La mia cartomanzia
Vivo la cartomanzia come irrinunciabile esplorazione di un altrove.
La lettura penentrante di cui la mia cartomanzia è capace, cioè, supera i limiti asfissianti della conoscenza razionale.
Ciò che è visibile non costituisce altro che la realtà immediata e, dunque, la superficie insignificante delle cose.
La ragione conquista un concetto purtroppo imprigionato entro i suoi schemi severi ed invariabili che ostacolano l'individuazione della vera natura di un fatto.
La cartomanzia cancella la resistenza dell'umano vedere approdando laddove si afferma la verità dell'inspiegabile.
Essa chiude la porta all'ovvio e scopre le dinamiche più profonde dell'universo.
Frequento la cartomanzia per aiutare chi , devastato da un dilemma crudele, non è in grado di contrastare il problema attraverso una lettura risolutrice.
La sfera d'indagine nella quale ho maturato negli anni una impeccabile competenza è rappresentata dai legamenti d'amore.

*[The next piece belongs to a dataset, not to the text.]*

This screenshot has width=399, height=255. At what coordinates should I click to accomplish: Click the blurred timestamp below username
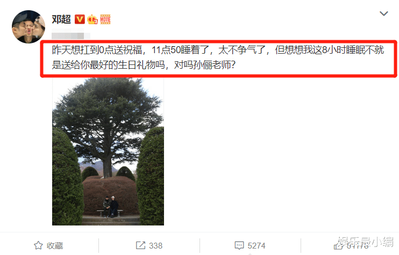(x=71, y=34)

Una tematica su cui intervengo mediante molteplici atti esoterici che accompagnano, rafforzandole, le intuizioni derivanti dalla mia cartomanzia.
Ho il dono di riaccendere e rinvigorire un rapporto d'amore claudicante.
Così come ho la capacità di imporre una separazione che investa il nuovo legame del partner da cui si è stati abbandonati.
In sostanza interrogo e leggo le connessioni dei simboli che emergono dalla cartomanzia per risollevare le sorti di un legame amoroso fino a farlo divenire indissolubile.
Risolvo in modo definitivo, inoltre, problematiche che bloccano l'evolversi positivo di qualunque dinamica lavorativa.
Elimino, cioè, le negatività che complicano e allontanano il consolidamento di un rapporto di lavoro o la concretizzazione di un affare.
E' corretto, quindi, sostenere che la cartomanzia è vissuta da me come un'esperienza totalizzante.